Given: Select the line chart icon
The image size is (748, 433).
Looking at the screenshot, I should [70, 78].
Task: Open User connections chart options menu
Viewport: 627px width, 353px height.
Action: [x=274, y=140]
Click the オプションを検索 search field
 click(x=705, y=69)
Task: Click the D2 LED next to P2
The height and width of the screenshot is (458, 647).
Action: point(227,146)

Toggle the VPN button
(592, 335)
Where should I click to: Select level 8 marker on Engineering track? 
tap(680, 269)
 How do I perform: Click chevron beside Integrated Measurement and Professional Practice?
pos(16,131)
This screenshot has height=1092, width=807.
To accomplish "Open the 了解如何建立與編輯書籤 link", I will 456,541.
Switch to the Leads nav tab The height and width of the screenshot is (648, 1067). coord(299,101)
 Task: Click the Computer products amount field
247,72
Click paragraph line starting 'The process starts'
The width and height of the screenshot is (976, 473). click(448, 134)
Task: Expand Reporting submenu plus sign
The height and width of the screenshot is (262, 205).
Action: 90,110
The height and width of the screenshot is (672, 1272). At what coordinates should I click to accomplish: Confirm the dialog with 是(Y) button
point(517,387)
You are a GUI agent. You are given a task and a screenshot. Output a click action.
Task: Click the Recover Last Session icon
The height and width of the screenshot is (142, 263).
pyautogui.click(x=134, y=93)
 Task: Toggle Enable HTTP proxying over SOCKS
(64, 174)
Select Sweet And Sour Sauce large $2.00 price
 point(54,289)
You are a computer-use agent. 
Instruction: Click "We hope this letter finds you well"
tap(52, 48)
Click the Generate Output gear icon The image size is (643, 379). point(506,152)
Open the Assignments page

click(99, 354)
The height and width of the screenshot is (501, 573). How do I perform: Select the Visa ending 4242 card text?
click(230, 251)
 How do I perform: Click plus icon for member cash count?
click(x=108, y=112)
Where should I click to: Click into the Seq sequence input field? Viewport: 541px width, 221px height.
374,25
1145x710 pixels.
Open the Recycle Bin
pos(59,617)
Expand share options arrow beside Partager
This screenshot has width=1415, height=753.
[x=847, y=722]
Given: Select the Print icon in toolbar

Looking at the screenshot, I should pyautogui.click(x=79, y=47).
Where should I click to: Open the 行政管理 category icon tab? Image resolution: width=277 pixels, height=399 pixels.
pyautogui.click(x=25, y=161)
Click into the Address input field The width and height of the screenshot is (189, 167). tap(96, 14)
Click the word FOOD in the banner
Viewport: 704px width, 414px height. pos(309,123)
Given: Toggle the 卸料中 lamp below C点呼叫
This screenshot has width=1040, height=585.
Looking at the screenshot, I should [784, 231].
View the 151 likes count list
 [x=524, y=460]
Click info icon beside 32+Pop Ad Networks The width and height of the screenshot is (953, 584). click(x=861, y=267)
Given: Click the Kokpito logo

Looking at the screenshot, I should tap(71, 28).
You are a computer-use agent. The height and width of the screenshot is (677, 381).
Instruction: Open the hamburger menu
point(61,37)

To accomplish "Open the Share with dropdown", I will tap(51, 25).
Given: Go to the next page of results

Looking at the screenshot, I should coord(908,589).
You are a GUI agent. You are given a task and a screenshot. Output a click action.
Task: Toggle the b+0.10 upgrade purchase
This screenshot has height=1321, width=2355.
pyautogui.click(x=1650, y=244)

☆ ☆ ☆ ☆ ☆

(課題):
上のデータから、文字列「Where」を含む行をすべて返すこと。大文字と小文字は区別する。

(想定解答):
Where should I click to: Select level 8 marker on Engineering track? 
Where should I click to: Click into the Seq sequence input field? Viewport: 541px width, 221px height.
Where should I click to: Open the 行政管理 category icon tab? Image resolution: width=277 pixels, height=399 pixels.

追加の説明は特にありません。